In anticipation of the Pope's visit next week, the Washington Post ran a piece this morning on President George Bush as a "closet Catholic" ala Tony Blair while still in office. The title? A Catholic Wind in the White House.

As the White House prepares to welcome Benedict on Tuesday, many in Bush's inner circle expect the pontiff to find a kindred spirit in the president. Because if Bill Clinton can be called America's first black president, some say, then George W. Bush could well be the nation's first Catholic president.

"I don't think there's any question about it," says Rick Santorum, former U.S. senator from Pennsylvania and a devout Catholic, who was the first to give Bush the "Catholic president" label. "He's certainly much more Catholic than Kennedy."

Bush attends an Episcopal church in Washington and belongs to a Methodist church in Texas, and his political base is solidly evangelical. Yet this Protestant president has surrounded himself with Roman Catholic intellectuals, speechwriters, professors, priests, bishops and politicians. These Catholics -- and thus Catholic social teaching -- have for the past eight years been shaping Bush's speeches, policies and legacy to a degree perhaps unprecedented in U.S. history.

"I used to say that there are more Catholics on President Bush's speechwriting team than on any Notre Dame starting lineup in the past half-century," said former Bush scribe -- and Catholic -- William McGurn.

Bush has also placed Catholics in prominent roles in the federal government and relied on Catholic tradition to make a public case for everything from his faith-based initiative to antiabortion legislation.
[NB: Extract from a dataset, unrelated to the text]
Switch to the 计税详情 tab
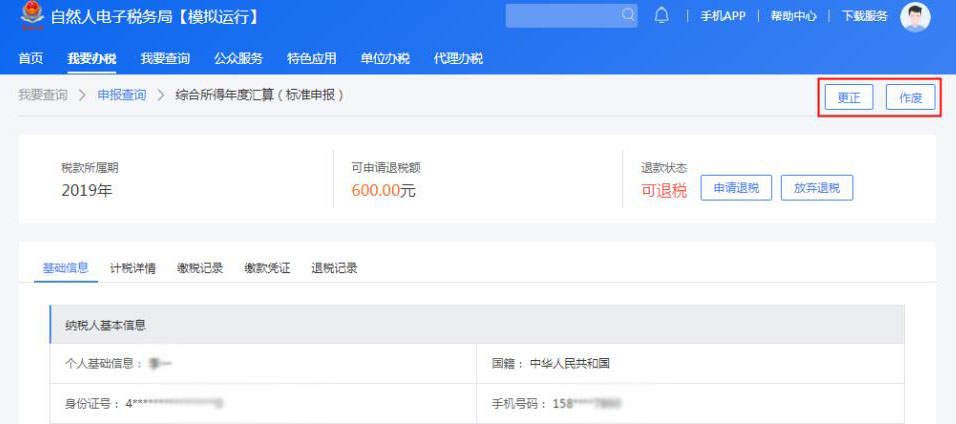Viewport: 956px width, 424px height. click(x=133, y=268)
He has wedded Catholic intellectualism with evangelical political savvy to forge a powerful electoral coalition.

"There is an awareness in the White House that the rich Catholic intellectual tradition is a resource for making the links between Christian faith, religiously grounded moral judgments and public policy," says Richard John Neuhaus, a Catholic priest and editor of the journal First Things who has tutored Bush in the church's social doctrines for nearly a decade.



If George Bush is a "closet Catholic", then he is a "closet particular-shade-of-American-Catholic" that has is blown along by a very particularly American kind of Catholic wind. A wind that fosters a potent cafeteria Catholicism of both the right and the left.
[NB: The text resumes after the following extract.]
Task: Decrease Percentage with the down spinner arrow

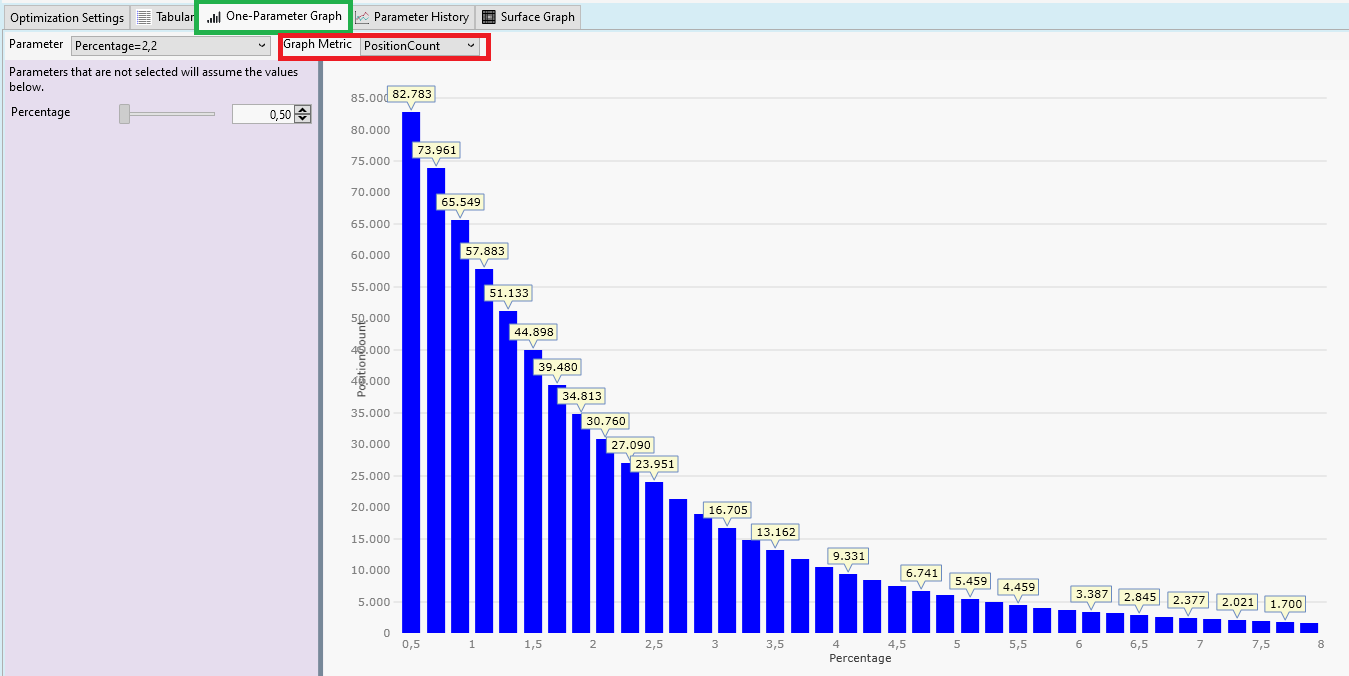Action: (x=303, y=119)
If you want to argue that Bush has been influenced by and adapted a certain part of Catholic teaching that fits rather easily into his existing worldview - ok. I have no problems buying that. In that, he is very much like average American Catholics all along the political spectrum.
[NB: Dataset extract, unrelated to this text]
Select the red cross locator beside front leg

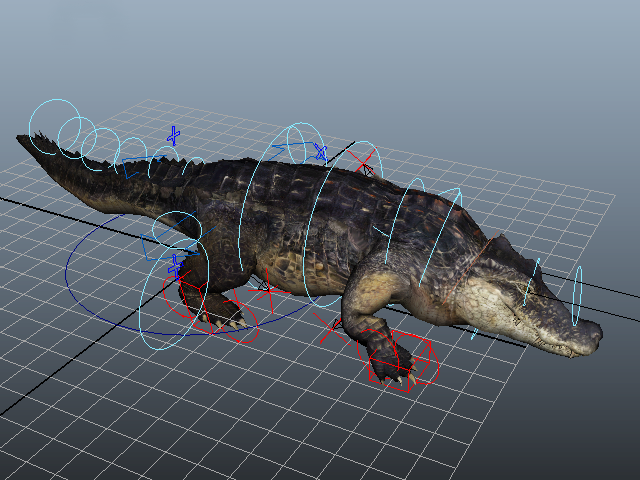331,329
But the Church's teaching calls all of us to account regardless of whether we are "natural" liberals or conservatives. red or blue staters. It is supposed to call us to account. The Tradition judges our natural assumptions and inclinations because the Tradition is derived from realities that God has revealed to us, realities that utterly transcend our fallen human responses or knowledge. The fullness of the Church's Tradition challenges those of us on the right just as much as it does those on the left.

The easy solution, the road that most Americans have taken, is to acknowledge those aspects of the Church's social teaching which reinforce what we already held to be true and important and ignore the rest. But that doesn't make us good Catholics.

Until the President shows signs of grasping that most basic of Catholic moral teachings: - you cannot do evil in order to achieve the good - until we see him coming to terms with implications of the Church's teaching on the life and dignity of every person that call into question his hotly defended stands on issues like torture or the death penalty, I can't take him seriously as a "closet Catholic".

And if I am supposed to draw the conclusion from the WaPo atrticle that Bush's policies ,as a whole, are the fruit of his instruction by a bevy of seriously believing, theologically astute, non-cafeteria Catholics, then all I can say is that his advisors have failed in a dramatic fashion.

A "closet Catholic" President would be someone who trusts the Church's role as teacher and is truly seeking to think with the Church about his responsibilities across the board.

Not just using Catholic intellectual sophistication in this area to make more effective arguments for policies that he already supported while turning a deaf ear to things he doesn't want to hear.